Long before the Republican convention, Eisenhower had groomed Nixon as his successor, giving the Vice President special assignments designed to command favorable publicity. The delegates enthusiastically ratified the choice. The Democrats nominated John F. Kennedy, the youthful Catholic senator from Massachusetts, who combined an appealing personal style with an eloquent updating of New Deal doctrines. Fearful that Eisenhower would unintentionally divert the spotlight from his protégé, Nixon’s managers limited presidential participation in the campaign to the final weeks. Eisenhower’s impact on Republican prospects was favorable but might have been greater had he been encouraged to intervene earlier. Kennedy reunited a large enough percentage of each group in the old New Deal coalition to win the election. ‘ Eisenhower transferred enough of his Democratic and independent support to Nixon to produce a close contest. Like the popular Whig generals of the 1840’s, Eisenhower could win elections, but he could not convert personal loyalty into durable support for his party.
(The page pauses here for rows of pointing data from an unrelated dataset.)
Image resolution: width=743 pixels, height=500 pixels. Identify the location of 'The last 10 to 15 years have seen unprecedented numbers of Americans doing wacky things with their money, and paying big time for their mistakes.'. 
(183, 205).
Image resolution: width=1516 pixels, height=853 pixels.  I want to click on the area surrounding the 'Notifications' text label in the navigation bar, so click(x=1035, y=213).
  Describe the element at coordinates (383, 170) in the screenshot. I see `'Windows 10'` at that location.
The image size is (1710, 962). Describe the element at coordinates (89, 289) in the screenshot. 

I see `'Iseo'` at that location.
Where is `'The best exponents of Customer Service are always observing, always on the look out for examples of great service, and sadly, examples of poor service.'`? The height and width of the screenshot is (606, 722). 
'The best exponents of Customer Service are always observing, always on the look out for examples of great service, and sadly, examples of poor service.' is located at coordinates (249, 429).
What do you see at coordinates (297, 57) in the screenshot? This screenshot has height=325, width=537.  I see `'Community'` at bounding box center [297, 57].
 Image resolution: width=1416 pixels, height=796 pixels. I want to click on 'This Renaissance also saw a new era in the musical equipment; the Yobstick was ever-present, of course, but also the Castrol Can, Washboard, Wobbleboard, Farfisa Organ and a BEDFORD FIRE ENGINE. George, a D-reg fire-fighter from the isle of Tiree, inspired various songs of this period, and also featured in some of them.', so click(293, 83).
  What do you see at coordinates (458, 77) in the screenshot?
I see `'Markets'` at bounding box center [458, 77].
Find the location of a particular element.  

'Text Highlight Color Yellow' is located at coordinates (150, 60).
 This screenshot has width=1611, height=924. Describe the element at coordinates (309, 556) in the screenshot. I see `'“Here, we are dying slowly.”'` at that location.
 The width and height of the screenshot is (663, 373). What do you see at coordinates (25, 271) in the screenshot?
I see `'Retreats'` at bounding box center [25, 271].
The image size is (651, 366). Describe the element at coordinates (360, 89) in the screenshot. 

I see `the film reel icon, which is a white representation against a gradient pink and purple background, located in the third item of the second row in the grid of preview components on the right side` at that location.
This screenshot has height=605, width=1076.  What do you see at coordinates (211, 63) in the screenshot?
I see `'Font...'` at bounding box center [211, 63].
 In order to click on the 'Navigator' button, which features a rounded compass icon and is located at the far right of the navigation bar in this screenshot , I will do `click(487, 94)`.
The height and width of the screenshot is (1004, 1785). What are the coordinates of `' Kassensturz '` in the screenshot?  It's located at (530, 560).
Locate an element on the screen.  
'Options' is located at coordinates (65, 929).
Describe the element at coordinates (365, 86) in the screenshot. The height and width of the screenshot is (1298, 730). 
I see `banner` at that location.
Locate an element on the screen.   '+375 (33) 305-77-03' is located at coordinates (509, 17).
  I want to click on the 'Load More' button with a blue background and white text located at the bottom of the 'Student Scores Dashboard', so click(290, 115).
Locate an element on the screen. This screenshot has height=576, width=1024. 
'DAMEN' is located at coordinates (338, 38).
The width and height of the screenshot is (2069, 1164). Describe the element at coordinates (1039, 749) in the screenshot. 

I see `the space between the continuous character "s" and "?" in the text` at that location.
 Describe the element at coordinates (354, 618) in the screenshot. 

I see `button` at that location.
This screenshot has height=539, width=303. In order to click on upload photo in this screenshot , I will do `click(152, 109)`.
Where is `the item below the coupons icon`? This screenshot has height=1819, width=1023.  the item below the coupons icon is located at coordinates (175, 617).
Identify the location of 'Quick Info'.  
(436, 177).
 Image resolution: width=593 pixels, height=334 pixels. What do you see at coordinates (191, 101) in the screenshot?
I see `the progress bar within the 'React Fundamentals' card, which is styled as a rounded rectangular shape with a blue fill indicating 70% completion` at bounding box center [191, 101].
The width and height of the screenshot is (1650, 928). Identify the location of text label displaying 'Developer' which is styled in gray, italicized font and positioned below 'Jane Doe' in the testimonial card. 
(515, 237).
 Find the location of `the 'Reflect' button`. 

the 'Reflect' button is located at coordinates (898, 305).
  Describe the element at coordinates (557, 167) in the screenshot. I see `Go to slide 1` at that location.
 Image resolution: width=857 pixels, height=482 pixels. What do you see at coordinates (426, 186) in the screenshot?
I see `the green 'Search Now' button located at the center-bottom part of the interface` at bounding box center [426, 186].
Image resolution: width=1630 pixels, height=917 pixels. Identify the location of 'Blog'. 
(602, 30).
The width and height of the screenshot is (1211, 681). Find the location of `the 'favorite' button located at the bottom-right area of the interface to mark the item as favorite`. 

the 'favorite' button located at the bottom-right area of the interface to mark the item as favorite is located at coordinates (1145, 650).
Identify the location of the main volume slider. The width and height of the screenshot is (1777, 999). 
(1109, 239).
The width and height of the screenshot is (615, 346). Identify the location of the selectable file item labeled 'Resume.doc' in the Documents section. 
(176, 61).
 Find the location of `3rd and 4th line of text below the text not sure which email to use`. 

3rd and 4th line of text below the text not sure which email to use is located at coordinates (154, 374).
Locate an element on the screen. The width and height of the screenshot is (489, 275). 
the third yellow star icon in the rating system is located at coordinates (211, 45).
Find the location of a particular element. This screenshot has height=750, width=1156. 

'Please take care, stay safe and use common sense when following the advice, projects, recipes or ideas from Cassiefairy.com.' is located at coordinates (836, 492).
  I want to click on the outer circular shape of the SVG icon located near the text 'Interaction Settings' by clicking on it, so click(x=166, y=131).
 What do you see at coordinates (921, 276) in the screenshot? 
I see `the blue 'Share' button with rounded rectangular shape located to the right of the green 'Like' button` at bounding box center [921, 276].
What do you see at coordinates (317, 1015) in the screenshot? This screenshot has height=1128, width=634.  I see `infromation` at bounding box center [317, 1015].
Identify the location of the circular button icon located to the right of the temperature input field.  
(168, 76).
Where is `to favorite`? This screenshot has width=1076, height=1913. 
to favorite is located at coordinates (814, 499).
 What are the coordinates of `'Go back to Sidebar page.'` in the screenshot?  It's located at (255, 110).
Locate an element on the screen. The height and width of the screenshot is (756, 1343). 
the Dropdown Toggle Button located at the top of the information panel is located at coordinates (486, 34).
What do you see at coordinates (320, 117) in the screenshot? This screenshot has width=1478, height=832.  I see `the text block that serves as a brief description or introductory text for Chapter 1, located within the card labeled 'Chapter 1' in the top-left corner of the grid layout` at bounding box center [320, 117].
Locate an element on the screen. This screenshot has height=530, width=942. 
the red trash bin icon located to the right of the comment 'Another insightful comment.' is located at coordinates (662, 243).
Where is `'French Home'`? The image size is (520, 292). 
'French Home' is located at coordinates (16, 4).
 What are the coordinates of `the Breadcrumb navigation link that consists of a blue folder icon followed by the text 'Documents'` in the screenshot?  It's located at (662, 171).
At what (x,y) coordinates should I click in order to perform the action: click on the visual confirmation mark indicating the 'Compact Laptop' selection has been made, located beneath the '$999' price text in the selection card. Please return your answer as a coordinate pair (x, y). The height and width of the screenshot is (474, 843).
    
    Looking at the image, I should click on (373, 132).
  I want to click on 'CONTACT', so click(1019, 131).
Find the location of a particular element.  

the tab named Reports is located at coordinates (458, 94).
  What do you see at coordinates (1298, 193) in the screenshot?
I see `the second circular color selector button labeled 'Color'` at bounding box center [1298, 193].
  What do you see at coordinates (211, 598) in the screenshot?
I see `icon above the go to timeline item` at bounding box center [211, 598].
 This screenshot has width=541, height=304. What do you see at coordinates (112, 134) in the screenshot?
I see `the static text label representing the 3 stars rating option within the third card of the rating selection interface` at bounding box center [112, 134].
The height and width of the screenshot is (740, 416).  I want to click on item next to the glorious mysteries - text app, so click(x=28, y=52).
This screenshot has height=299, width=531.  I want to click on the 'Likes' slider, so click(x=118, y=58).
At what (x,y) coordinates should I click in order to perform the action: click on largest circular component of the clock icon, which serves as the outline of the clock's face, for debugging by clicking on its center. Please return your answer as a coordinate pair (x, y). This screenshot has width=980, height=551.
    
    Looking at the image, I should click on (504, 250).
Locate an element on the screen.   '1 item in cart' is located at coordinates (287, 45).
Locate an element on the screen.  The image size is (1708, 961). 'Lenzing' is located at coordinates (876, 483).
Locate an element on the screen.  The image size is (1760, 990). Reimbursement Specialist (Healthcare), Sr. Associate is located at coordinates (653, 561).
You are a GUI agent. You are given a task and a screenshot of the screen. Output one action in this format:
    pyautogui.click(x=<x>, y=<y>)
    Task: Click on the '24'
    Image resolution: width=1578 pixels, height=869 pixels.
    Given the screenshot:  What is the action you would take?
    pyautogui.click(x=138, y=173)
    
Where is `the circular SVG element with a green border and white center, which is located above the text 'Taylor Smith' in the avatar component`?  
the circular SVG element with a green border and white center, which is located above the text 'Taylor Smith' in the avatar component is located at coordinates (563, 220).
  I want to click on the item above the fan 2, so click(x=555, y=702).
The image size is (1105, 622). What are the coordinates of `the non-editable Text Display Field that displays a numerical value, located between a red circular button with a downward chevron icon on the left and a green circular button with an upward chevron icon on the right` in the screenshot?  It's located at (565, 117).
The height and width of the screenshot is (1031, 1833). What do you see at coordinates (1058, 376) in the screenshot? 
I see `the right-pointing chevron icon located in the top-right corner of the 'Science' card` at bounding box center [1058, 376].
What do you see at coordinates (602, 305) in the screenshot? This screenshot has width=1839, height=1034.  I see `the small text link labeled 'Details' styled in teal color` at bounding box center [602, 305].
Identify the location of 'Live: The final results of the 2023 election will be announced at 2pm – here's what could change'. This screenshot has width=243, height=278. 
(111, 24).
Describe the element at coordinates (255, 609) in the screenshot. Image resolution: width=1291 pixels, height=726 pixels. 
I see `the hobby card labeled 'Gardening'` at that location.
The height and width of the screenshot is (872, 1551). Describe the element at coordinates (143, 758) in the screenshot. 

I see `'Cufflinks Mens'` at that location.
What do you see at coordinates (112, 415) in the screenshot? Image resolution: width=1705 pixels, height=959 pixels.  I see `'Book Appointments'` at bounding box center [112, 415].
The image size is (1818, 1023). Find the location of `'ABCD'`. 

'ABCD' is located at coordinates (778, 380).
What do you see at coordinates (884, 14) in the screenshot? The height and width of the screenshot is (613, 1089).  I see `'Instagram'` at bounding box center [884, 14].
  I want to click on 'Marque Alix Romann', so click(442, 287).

During the initial years of his retirement, Eisenhower was healthy, active, and the recipient of many honors. Congress restored his rank as a five-star general, colleges conferred honorary degrees on him, and private organizations showered him with awards. Presidents Kennedy and Johnson treated him as an elder statesman, frequently soliciting his advice on international problems. These friendly relations survived Eisenhower’s occasional attacks on Democratic policies and his efforts to rebuild the Republican party. He also established a repository for his papers at Abilene, Kans., and worked on his memoirs. When not traveling, he resided either on his farm at Gettysburg, Pa., or in the vicinity of Palm Springs, Calif. His recreational activities
were concentrated on golf, hunting, fishing, and painting.
Eisenhower did not endorse any candidate for the Republican presidential nomination in 1964, but encouraged a number whom he regarded as qualified to enter the race. He was disappointed when the delegates selected Sen. Barry M. Goldwater of Arizona because he thought the candidate was identified with an intemperate brand of conservatism. Eisenhower eventually endorsed Goldwater without becoming an active supporter.
A serious heart attack in August 1965 ended Eisenhower’s active participation in public affairs. He was hospitalized frequently with a variety of complaints during the next three years and was an invalid after still another heart attack in the summer of 1968. Nevertheless, he endorsed Nixon for president and was gratified by his subsequent victory. His popularity never waned, and he topped the list of most admired Americans in a Gallup poll released in December 1968. Eisenhower died in Walter Reed Army Hospital in Washington, D. C., on March 28, 1969, and was buried at Abilene, Kans.